- [WORK TO COMPLETE] Count how many lines of the records contain the word "pixels" with matching case, and give only that number.

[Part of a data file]
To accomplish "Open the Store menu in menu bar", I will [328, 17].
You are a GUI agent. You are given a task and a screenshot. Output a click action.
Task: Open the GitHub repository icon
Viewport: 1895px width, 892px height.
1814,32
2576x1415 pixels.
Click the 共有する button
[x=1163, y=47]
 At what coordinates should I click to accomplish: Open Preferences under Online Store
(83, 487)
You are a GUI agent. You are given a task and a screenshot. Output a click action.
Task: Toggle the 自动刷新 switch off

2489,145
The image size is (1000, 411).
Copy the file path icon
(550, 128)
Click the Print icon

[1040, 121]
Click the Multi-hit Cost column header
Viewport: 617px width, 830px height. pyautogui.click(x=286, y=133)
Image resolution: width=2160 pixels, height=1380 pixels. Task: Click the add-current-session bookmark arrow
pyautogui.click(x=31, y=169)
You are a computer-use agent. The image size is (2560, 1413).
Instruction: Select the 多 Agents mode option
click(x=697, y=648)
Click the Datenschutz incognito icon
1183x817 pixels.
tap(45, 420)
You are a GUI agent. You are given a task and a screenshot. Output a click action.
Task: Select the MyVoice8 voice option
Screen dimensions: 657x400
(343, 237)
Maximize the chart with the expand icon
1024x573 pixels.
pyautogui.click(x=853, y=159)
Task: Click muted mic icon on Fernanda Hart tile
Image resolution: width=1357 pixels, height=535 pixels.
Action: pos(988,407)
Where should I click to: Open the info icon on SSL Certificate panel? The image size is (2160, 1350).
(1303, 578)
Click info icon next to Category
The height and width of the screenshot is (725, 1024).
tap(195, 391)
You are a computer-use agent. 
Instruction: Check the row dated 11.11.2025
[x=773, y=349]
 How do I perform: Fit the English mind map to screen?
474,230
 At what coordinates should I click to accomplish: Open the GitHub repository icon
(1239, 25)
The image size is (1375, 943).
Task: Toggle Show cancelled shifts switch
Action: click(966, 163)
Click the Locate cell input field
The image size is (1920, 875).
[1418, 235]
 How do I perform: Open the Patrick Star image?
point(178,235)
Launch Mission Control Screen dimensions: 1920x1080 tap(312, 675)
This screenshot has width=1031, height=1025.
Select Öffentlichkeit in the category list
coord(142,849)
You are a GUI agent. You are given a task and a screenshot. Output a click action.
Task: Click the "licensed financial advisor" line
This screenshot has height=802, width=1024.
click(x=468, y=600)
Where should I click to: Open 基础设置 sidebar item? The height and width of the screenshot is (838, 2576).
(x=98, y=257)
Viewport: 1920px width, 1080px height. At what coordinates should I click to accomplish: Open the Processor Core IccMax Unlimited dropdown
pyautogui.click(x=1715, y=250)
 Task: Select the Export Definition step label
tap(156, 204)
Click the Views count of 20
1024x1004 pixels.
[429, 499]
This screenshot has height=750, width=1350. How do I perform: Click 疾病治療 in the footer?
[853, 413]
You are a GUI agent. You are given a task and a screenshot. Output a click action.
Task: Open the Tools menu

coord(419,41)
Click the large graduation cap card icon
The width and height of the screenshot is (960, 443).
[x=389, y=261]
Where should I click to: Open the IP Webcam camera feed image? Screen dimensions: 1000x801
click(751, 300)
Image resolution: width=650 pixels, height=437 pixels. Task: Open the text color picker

- [RESPONSE] 7